» EXERCISE OBJECTIVE: Stop at the line containing "Open the Create a Box": every line of the listing from the first up to that one must be set down exactly.

» AVAILABLE DATA:
========================

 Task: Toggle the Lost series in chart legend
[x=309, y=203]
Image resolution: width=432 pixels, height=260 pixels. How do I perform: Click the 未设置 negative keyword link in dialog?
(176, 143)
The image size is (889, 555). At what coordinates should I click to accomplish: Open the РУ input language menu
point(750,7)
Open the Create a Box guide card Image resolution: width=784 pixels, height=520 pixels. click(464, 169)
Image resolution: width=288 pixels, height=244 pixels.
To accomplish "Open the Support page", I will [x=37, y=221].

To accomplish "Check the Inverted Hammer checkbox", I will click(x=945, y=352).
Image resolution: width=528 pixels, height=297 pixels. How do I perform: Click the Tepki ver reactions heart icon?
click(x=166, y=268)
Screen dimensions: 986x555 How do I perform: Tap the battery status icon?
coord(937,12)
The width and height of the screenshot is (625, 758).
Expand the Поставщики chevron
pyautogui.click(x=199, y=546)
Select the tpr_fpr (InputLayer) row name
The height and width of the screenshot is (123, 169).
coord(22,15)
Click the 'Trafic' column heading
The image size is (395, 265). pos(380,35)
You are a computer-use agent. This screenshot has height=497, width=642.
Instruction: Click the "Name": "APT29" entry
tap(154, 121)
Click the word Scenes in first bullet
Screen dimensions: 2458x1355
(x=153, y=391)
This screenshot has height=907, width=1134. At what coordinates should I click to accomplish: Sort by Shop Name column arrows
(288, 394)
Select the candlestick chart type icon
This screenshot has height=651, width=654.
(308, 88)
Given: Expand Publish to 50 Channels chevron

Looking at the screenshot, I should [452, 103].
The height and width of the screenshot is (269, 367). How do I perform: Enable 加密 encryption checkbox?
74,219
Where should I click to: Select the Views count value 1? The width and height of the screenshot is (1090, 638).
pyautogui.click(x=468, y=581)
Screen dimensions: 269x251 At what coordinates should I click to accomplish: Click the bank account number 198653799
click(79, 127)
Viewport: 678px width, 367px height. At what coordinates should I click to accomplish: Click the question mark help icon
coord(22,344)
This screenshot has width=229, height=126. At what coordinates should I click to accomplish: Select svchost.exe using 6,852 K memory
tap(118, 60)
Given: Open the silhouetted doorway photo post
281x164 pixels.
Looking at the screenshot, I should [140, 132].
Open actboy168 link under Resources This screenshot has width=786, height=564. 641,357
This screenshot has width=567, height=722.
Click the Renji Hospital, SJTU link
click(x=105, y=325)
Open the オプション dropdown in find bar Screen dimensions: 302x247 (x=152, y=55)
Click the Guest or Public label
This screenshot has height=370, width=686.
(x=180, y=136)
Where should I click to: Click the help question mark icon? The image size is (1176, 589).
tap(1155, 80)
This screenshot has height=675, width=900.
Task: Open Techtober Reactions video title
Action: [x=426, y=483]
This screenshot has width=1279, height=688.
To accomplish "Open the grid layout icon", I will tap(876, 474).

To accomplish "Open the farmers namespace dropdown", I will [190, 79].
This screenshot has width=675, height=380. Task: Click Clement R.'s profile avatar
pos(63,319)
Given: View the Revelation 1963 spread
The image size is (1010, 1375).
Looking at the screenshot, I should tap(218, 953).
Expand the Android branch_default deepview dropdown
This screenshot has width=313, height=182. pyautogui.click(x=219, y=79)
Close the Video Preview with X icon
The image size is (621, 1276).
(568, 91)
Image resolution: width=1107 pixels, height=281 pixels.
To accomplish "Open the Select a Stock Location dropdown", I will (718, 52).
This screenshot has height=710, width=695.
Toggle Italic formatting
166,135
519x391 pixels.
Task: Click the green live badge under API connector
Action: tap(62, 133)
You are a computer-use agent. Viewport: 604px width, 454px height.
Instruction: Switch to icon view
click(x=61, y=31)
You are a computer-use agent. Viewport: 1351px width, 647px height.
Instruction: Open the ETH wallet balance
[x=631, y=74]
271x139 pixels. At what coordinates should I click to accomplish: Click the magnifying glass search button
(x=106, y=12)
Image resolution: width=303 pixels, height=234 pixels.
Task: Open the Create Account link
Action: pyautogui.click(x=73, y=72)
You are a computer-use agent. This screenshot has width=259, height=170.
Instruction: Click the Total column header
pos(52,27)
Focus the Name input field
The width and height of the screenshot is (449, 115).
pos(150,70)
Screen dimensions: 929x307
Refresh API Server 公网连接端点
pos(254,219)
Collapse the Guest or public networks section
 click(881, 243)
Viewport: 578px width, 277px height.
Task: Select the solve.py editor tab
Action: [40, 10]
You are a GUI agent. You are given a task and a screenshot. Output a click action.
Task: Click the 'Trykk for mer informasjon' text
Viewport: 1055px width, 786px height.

========================

» ANSWER AREA:
 Task: Toggle the Lost series in chart legend
[x=309, y=203]
Image resolution: width=432 pixels, height=260 pixels. How do I perform: Click the 未设置 negative keyword link in dialog?
(176, 143)
The image size is (889, 555). At what coordinates should I click to accomplish: Open the РУ input language menu
point(750,7)
Open the Create a Box guide card Image resolution: width=784 pixels, height=520 pixels. click(464, 169)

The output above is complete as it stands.